● **EXCERPT PROVIDED**:
++++++++++++++++++++
Once the hard work of stage direction, costume design, sound and lighting has been completed, a Fishamble drama is usually ready to tour with all the props and costumes tucked into a suitcase. In any given year, half of all new plays produced in Ireland come out of the Fishamble hit factory.

King played in festivals in Kolkata and Jaipur and made it to the city of Itanagar in the north-eastern province of Arunachal Pradesh on the border with Tibet. In a welcome address, Ireland’s Ambassador to India, Kevin Kelly, highlighted the shared history of India and Ireland and their common struggle for independence from the British Empire.

This is the first time such an initiative has been undertaken by the Irish embassy in New Delhi as the Department of Foreign Affairs expands its network of culture officers across several embassies.

Culleton reflects: “Touring these shows that fit into a suitcase and bringing them all around the world making connections with people who have never been to Ireland and don’t know much about Ireland is extraordinary.”
++++++++++++++++++++
● **SOURCE DATA**:

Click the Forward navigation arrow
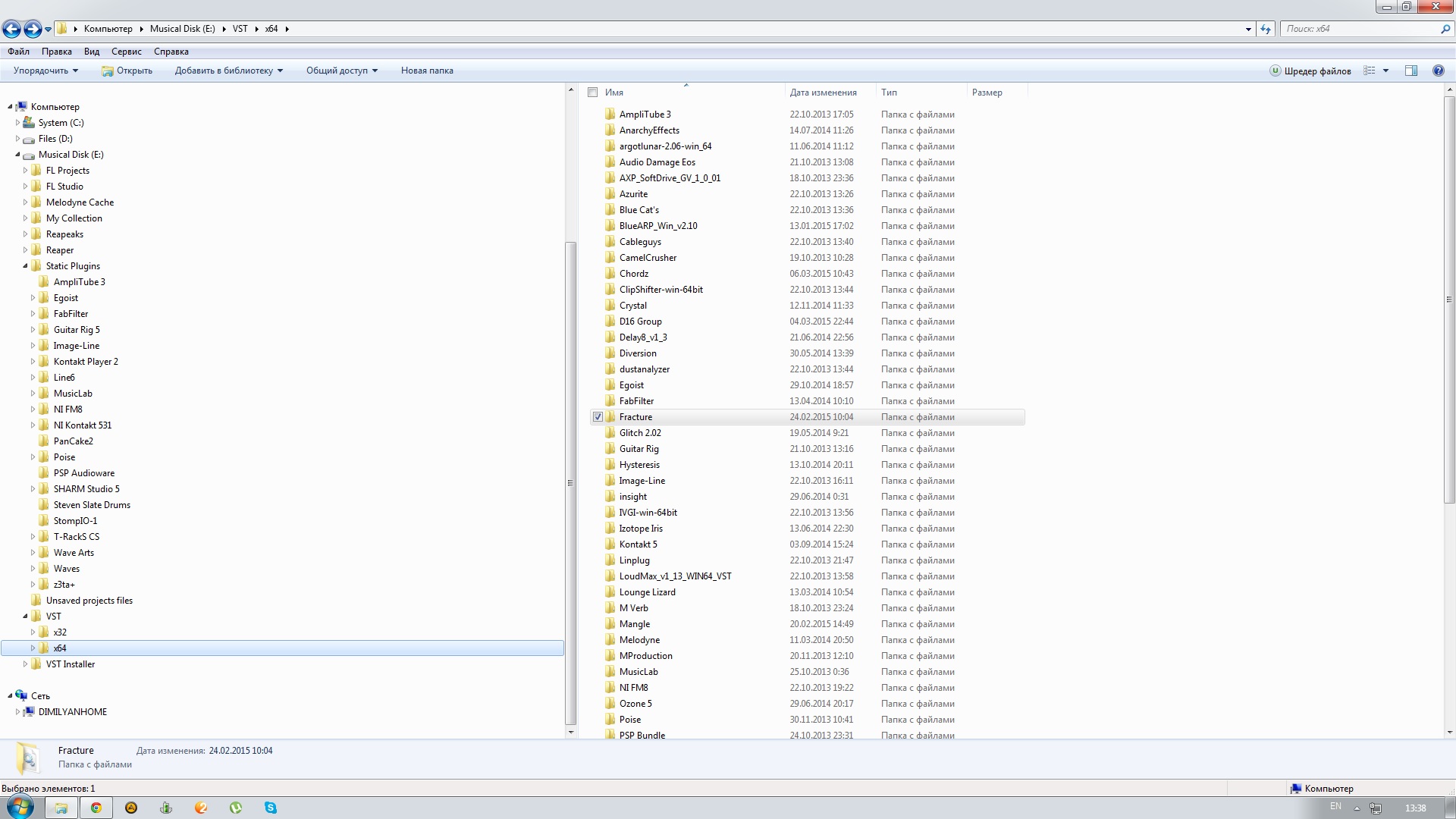The image size is (1456, 819). (32, 29)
++++++++++++++++++++
● **STATED GOAL 1**: Decide whether each statement agrees with the Fishamble excerpt. Answer yes or no for each and quote the deciding words of the excerpt. (a) In a given year, half of all new plays produced in Ireland come from Fishamble. (b) King reached the city of Itanagar in Arunachal Pradesh. (c) The Irish embassy in New Delhi had taken on such an initiative before.
● **STATED GOAL 2**: Please carry the Fishamble excerpt forward, picking up after its final sentence.
The listing is not needed for any of this.

● **TASK RESULT 1**:
(a) Yes: "In any given year, half of all new plays produced in Ireland come out of the Fishamble hit factory."
(b) Yes: "made it to the city of Itanagar in the north-eastern province of Arunachal Pradesh"
(c) No: "This is the first time such an initiative has been undertaken by the Irish embassy in New Delhi"

● **TASK RESULT 2**:
Over the last 20 years, Kinevane and Culleton have forged one of the most dynamic partnerships in the history of Irish theatre. It is on a par with other theatrical pairings such as Micheál MacLiammóir and Hilton Edwards, Stephen Rea and Brian Friel, and Conor Lovett and Judy Hegarty Lovett.

King is the fifth solo show Kinevane has written for Fishamble since he wrote Forgotten in 2005, the first in a line that also includes Silent, Underneath and Before. All five have a focus on people living on the margins of society.

There is no sign of the series coming to an end. The pair are already at work on a new solo show, which Kinevane hopes to perform in 2027. You read it here first.